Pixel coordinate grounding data
........
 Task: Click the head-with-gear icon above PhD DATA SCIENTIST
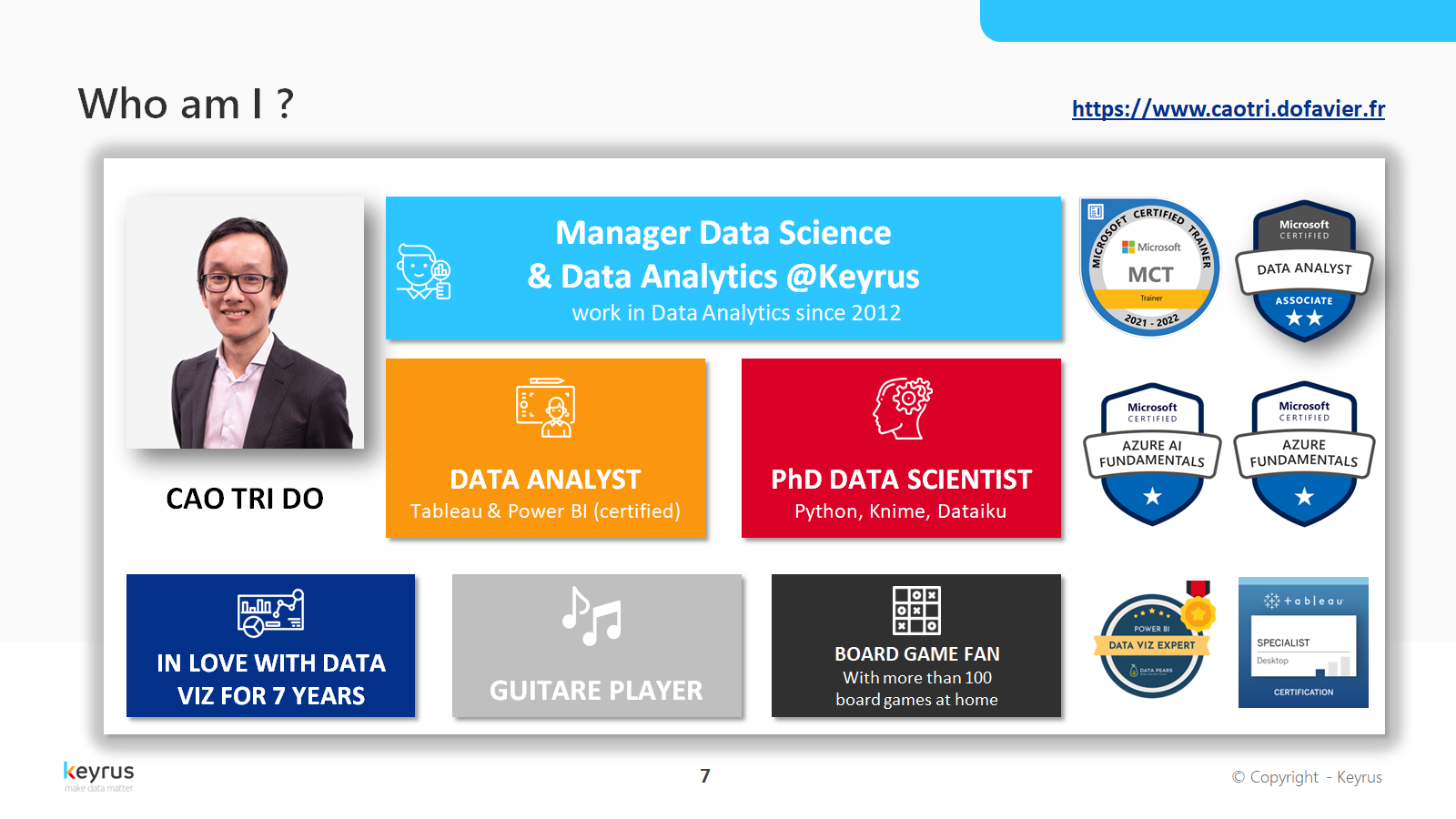coord(903,408)
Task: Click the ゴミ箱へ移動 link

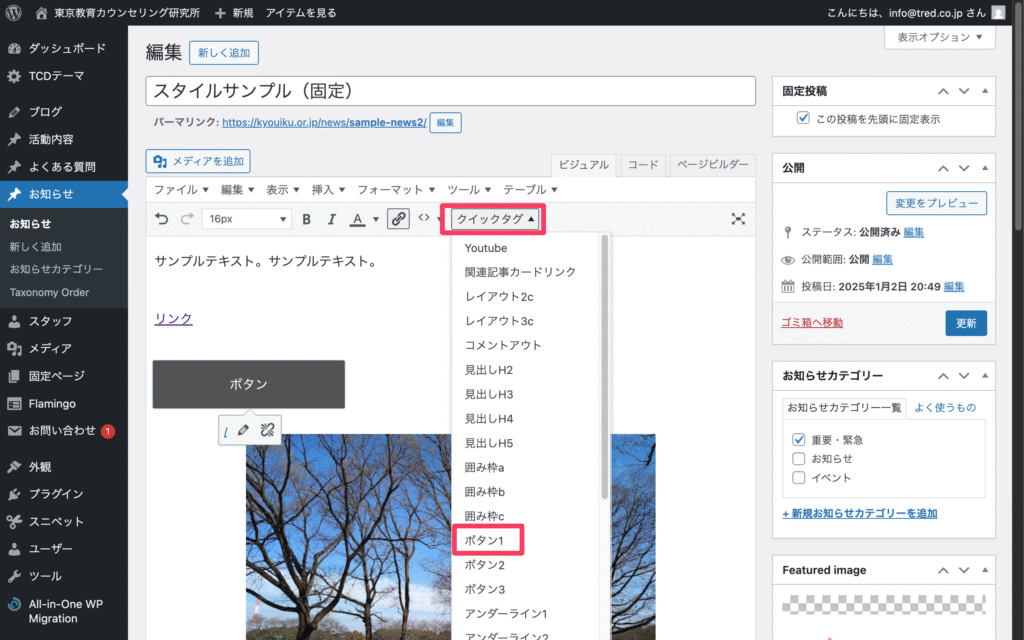Action: coord(811,322)

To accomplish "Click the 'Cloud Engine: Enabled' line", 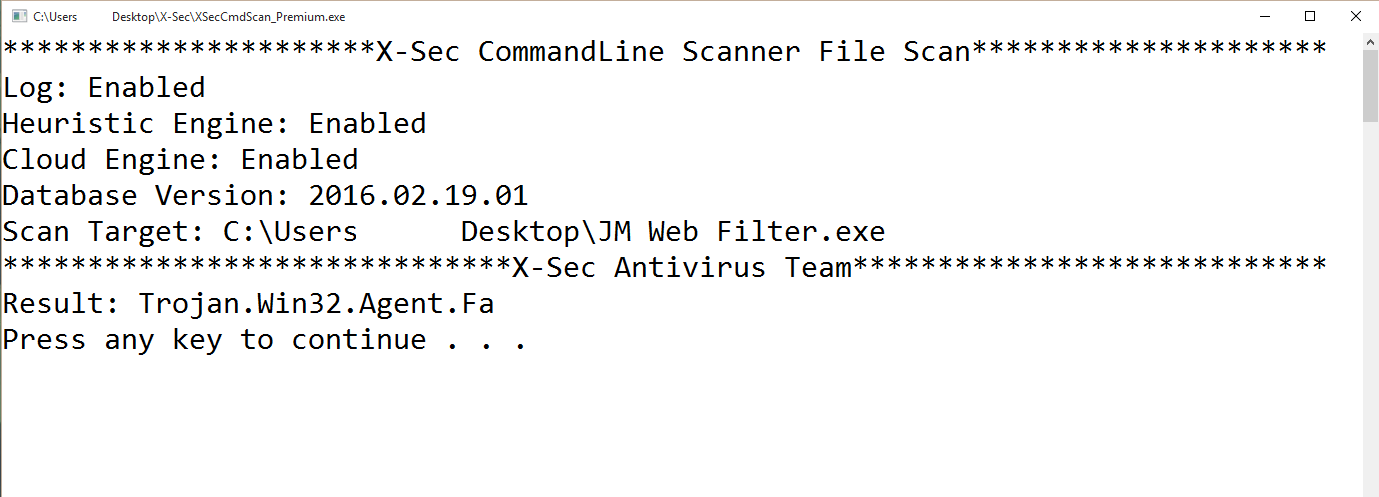I will click(180, 160).
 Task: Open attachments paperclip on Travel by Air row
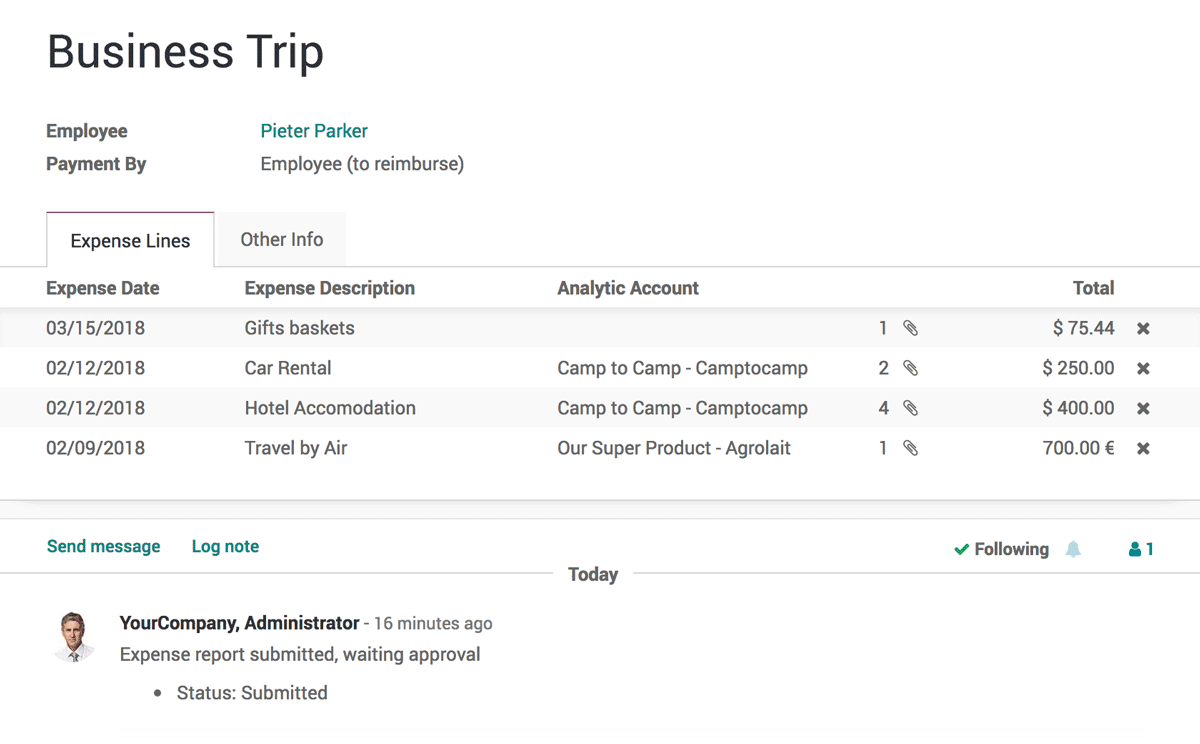coord(910,448)
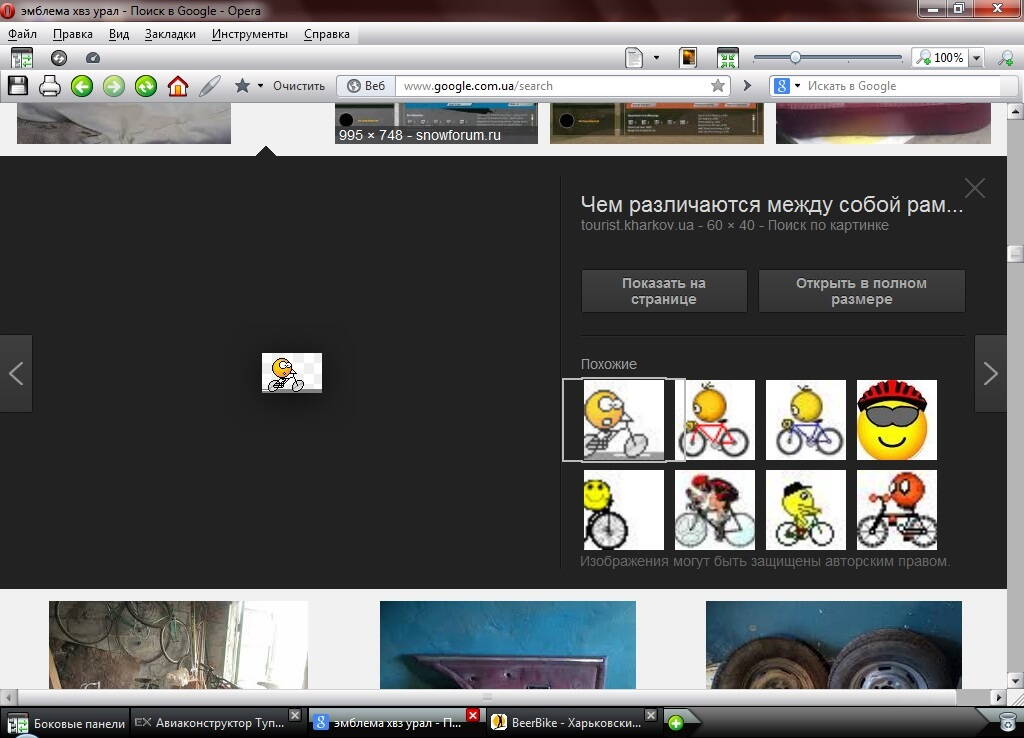This screenshot has width=1024, height=738.
Task: Bookmark page using star in address bar
Action: [x=717, y=86]
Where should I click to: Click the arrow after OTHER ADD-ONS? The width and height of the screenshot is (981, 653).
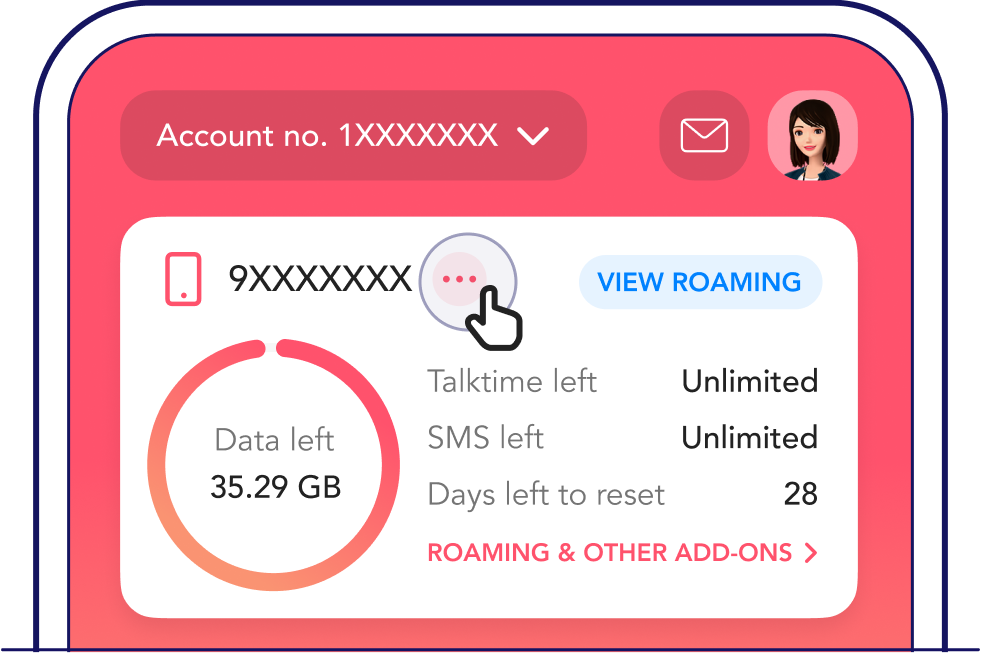point(811,552)
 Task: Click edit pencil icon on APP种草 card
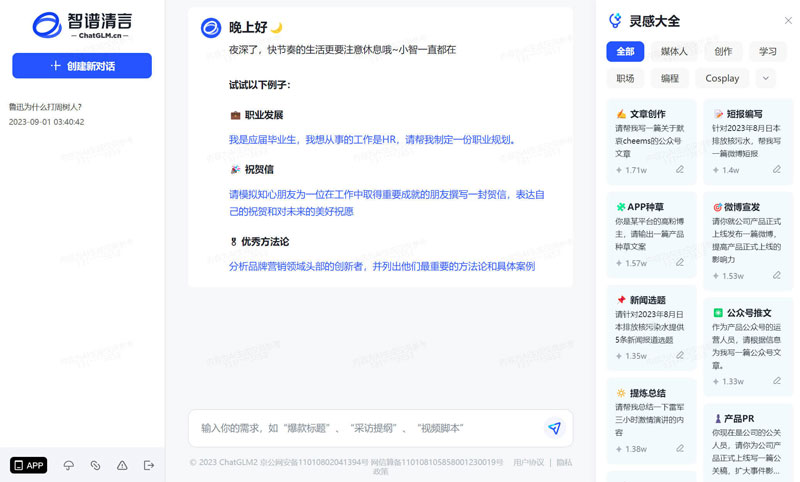pyautogui.click(x=680, y=263)
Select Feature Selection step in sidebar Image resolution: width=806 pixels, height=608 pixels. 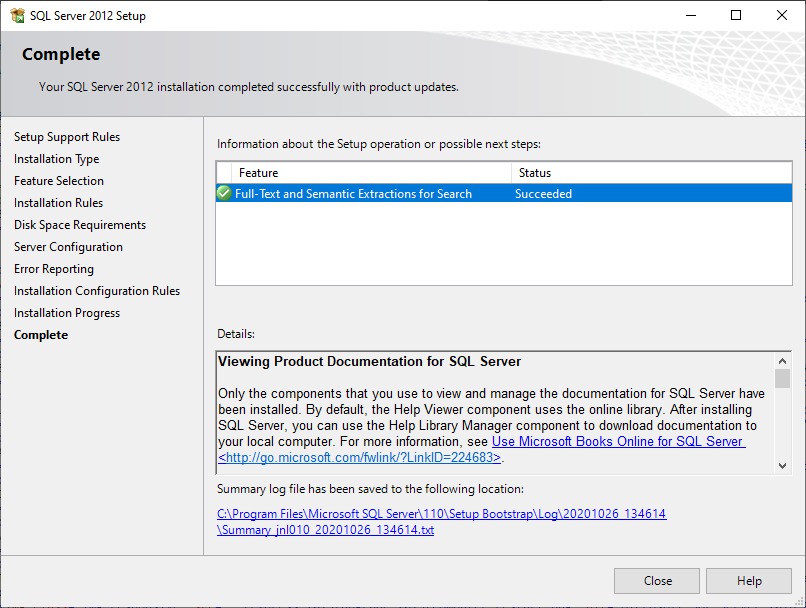pyautogui.click(x=59, y=181)
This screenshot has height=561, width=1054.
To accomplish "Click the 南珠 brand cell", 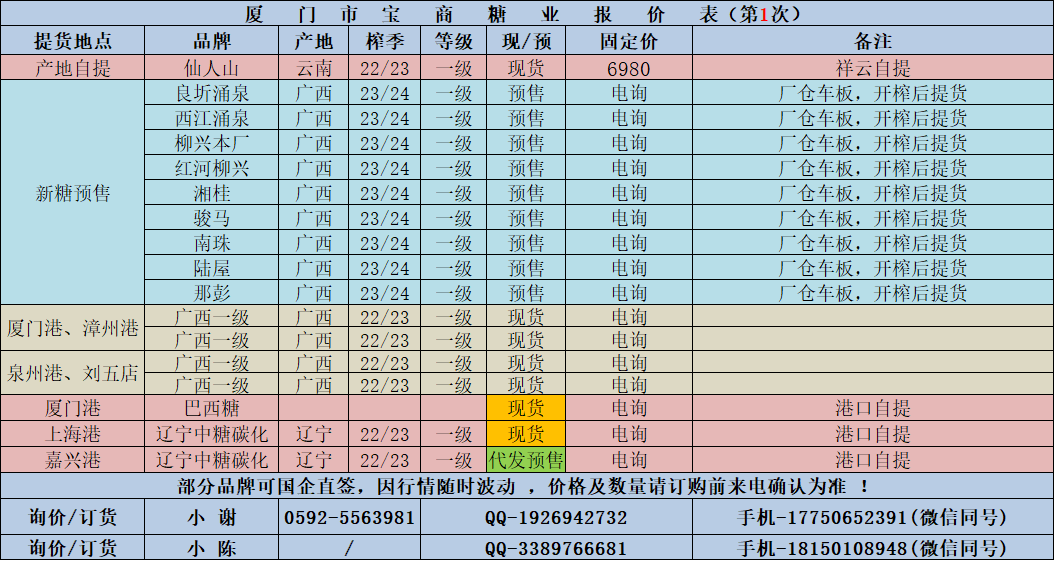I will pyautogui.click(x=211, y=243).
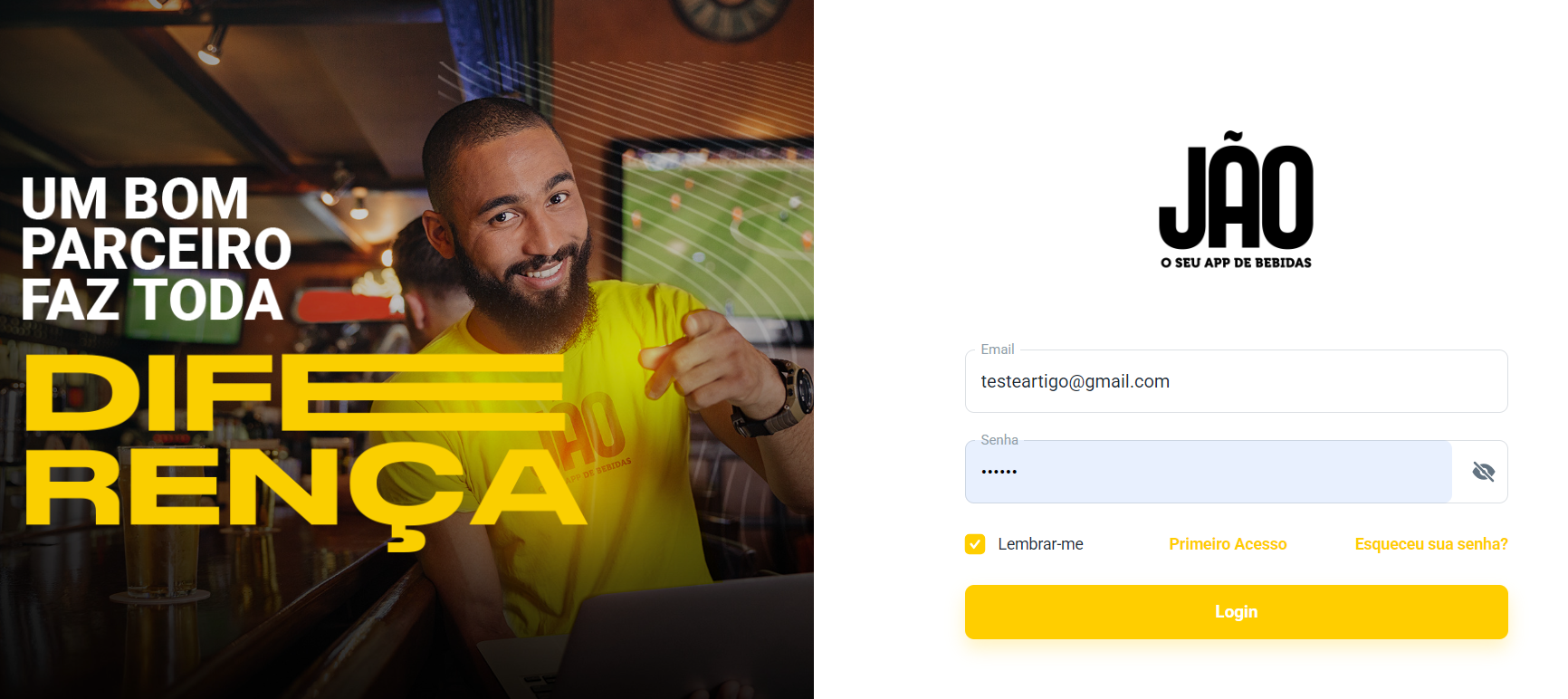Click the JÃO app logo
The width and height of the screenshot is (1568, 699).
[1236, 200]
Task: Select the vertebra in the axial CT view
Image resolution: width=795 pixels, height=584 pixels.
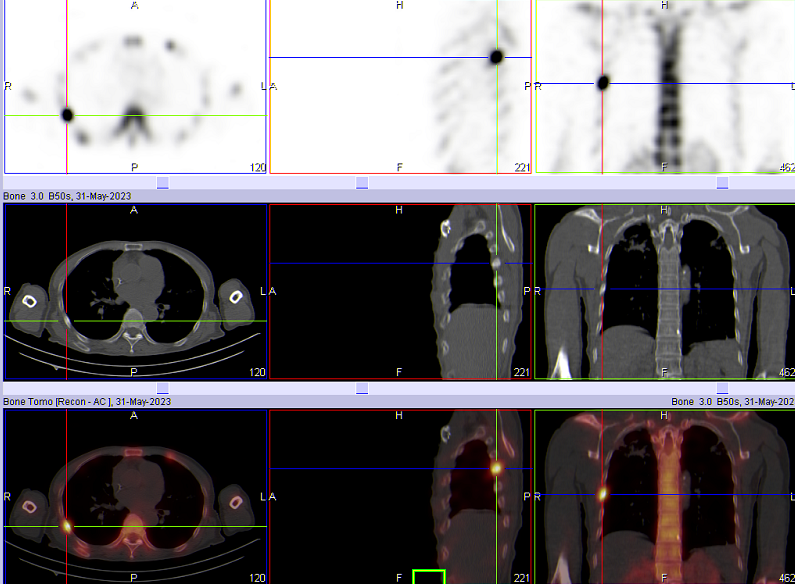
........
§ **Assignment**: Take the line that contains "Task: Select the" and every line after it down to the last line of the entries above, and output them exactly, with nothing else and no pictures.

§ **Exercise output**:
Task: Select the vertebra in the axial CT view
Image resolution: width=795 pixels, height=584 pixels.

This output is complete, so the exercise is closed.